DOCUMENT TEXT –
"""
Mishka Queue - A django task queue

Mishka queue is a task queue system for Django backed by postgres.

It was forked from:

Why postgres?

I thought you were never supposed to use an RDBMS as a queue? Well, postgres has some features that make it not as bad as you might think, it has some compelling advantages.

  • Transactional behavior and reliability.

    Adding tasks is atomic with respect to other database work. There is no need to use transaction.on_commit hooks and there is no risk of a transaction being committed but the tasks it queued being lost.

    Processing tasks is atomic with respect to other database work. Database work done by a task will either be committed, or the task will not be marked as processed, no exceptions. If the task only does database work, you achieve true exactly-once message processing.

  • Operational simplicity

    By reusing the durable, transactional storage that we're already using anyway, there's no need to configure, monitor, and backup another stateful service. For small teams and light workloads, this is the right trade-off.
"""
PROVIDED RECORDS –
"""
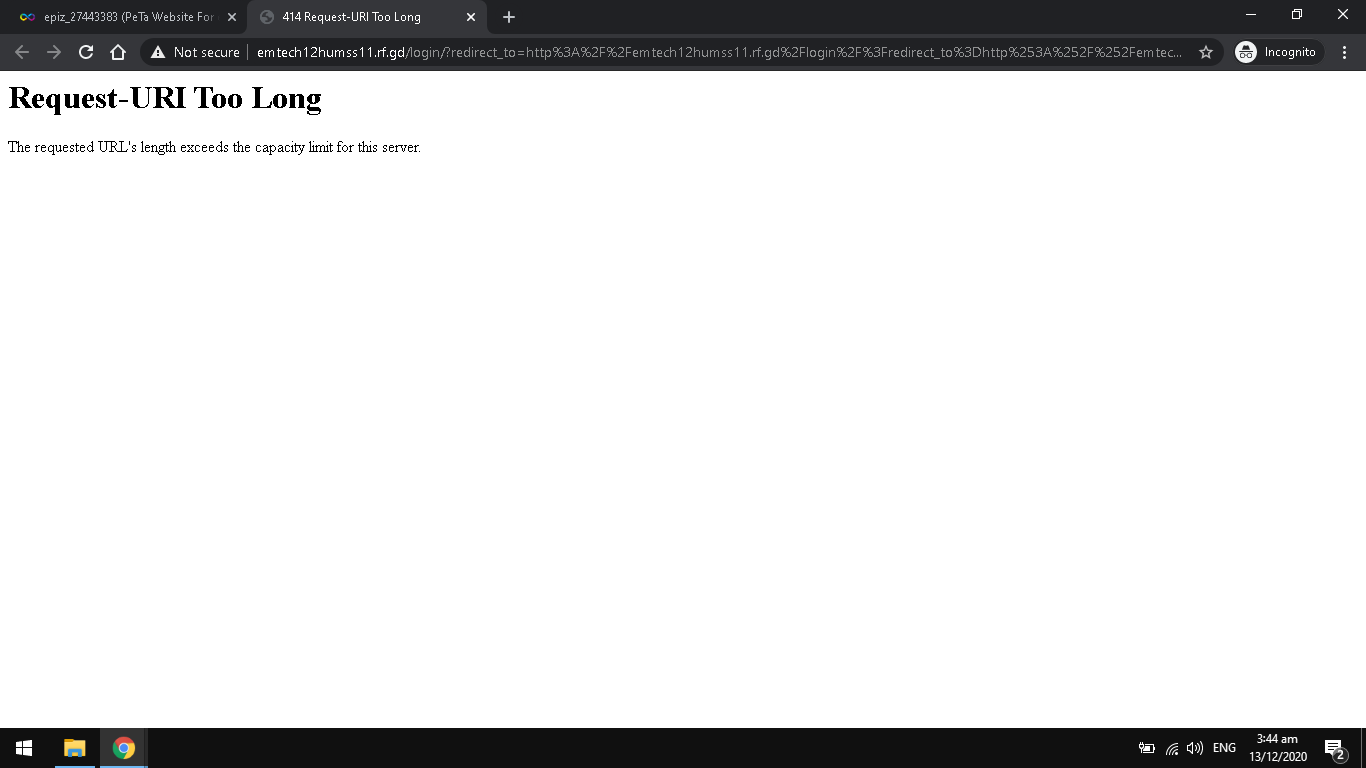This screenshot has width=1366, height=768.
Task: Bookmark this page with the star
Action: 1206,52
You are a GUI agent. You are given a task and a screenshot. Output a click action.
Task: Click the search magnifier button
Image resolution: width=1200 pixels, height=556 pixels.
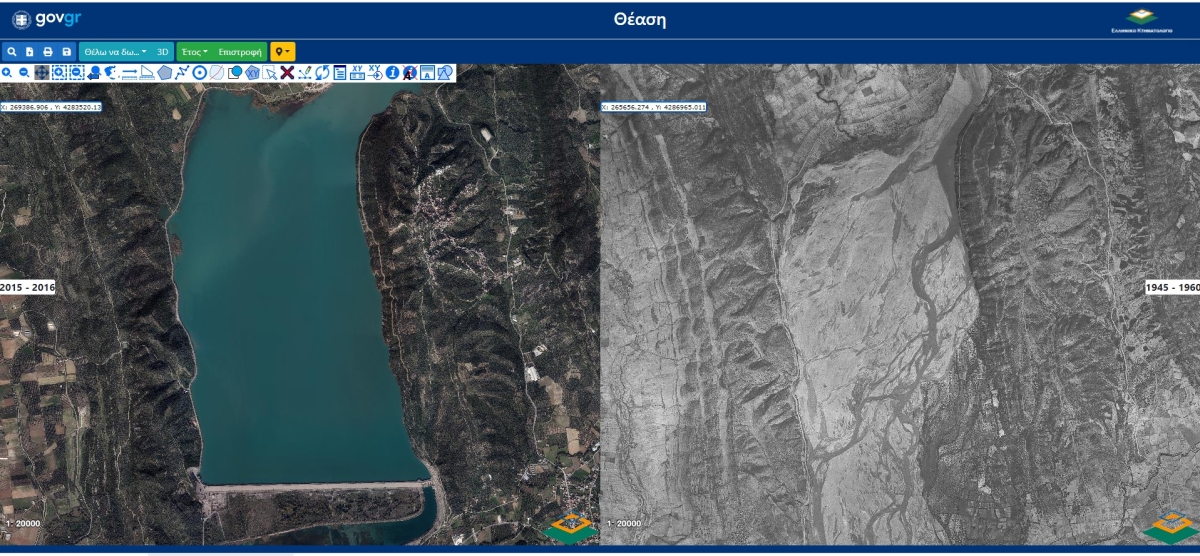(x=12, y=51)
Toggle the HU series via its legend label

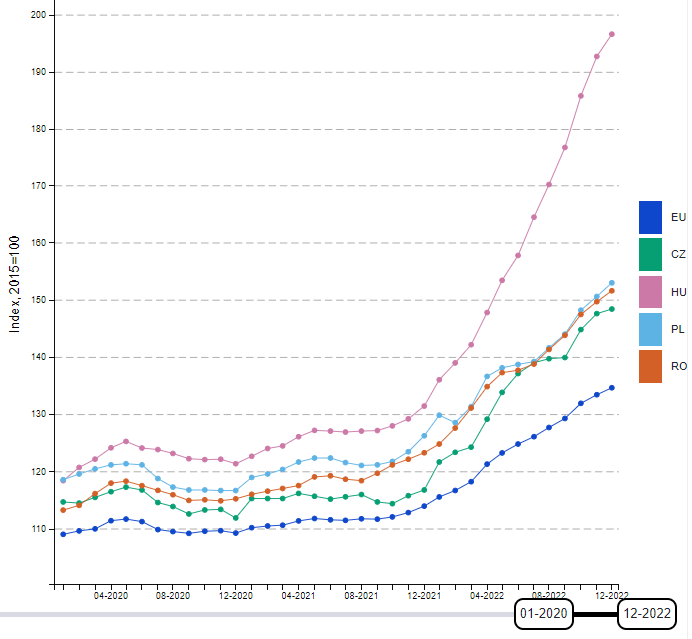point(678,292)
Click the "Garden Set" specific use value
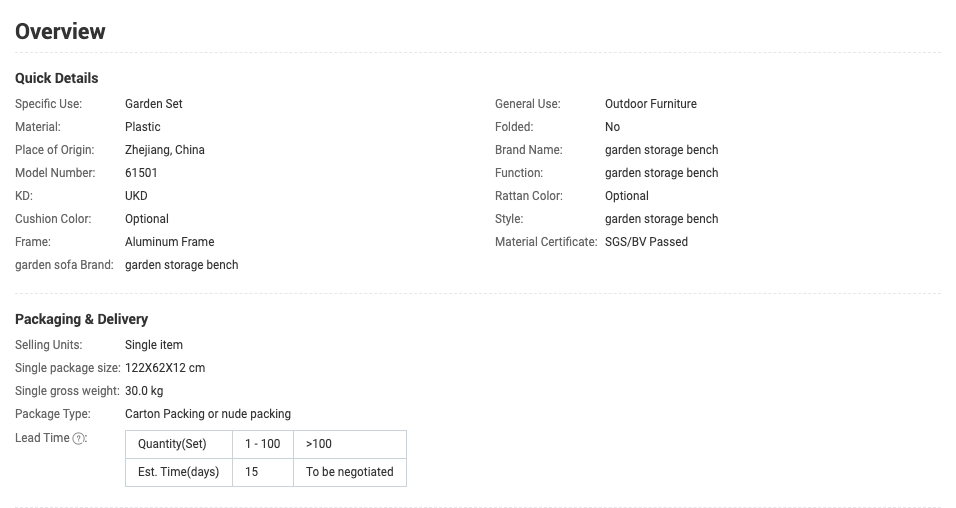The height and width of the screenshot is (508, 956). 153,104
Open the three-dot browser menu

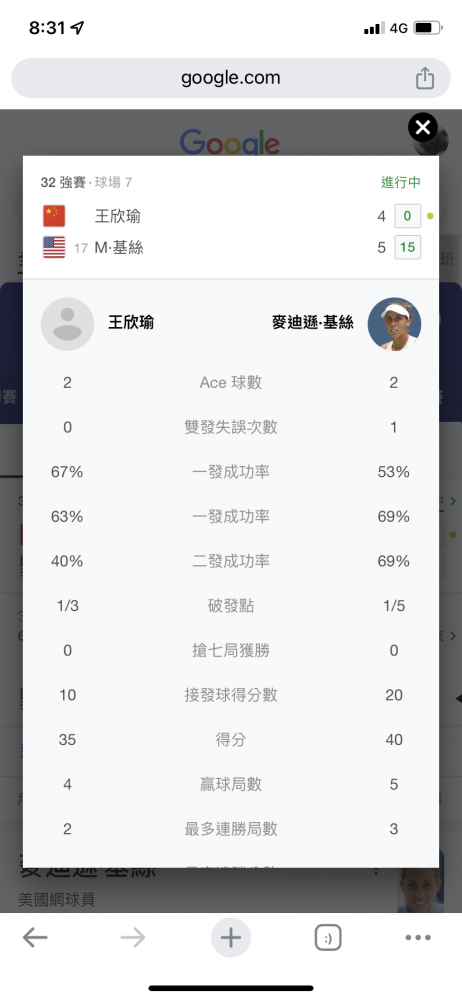coord(419,938)
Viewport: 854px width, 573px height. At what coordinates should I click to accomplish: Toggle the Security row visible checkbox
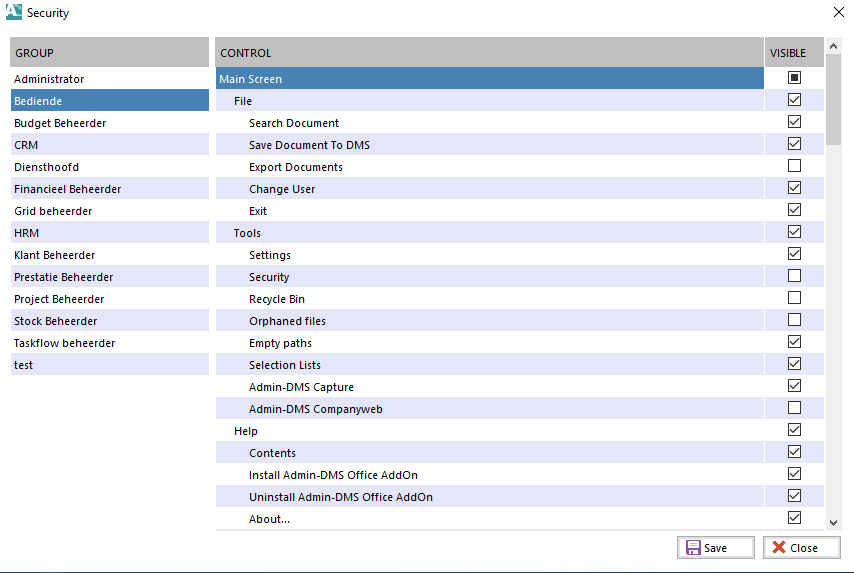(x=794, y=276)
"""
WHAT YOU NEED TO DO –
1 – In the Mishka Queue write-up, what do you get if a task only does database work?
2 – Carry on the Mishka Queue write-up from its last sentence.

ANSWERS TO THE TASKS –
1 – True exactly-once message processing.

2 –
  • Easy introspection

    Since tasks are stored in a database table, it's easy to query and monitor the state of the queue.

  • Safety

    By using postgres transactions, there is no possibility of jobs being left in a locked or ambiguous state if a worker dies. Tasks immediately become available for another worker to pick up. You can even kill -9 a worker and be sure your database and queue will be left in a consistent state.

  • Priority queues

    Since ordering is specified explicitly when selecting the next task to work on, it's easy to ensure high-priority tasks are processed first.

  • Queues

    Simply implemented by allowing filtering by a queue name in the query.

Disadvantages

  • Lower throughput than a dedicated queue server.
  • Harder to scale a relational database than a dedicated queue server.
  • Thundering herd. Postgres will notify all workers who LISTEN for the same name.
  • With at-least-once delivery, a postgres transaction has to be held open for the duration of the task. For long running tasks, this can cause table bloat and performance problems.
  • When a task crashes or raises an exception under at-least-once delivery, it immediately becomes eligible to be retried. If you want to implement a retry delay, you must catch exceptions and requeue the task with a delay. If your task crashes without throwing an exception (eg SIGKILL), you could end up in an endless retry loop that prevents other tasks from being processed.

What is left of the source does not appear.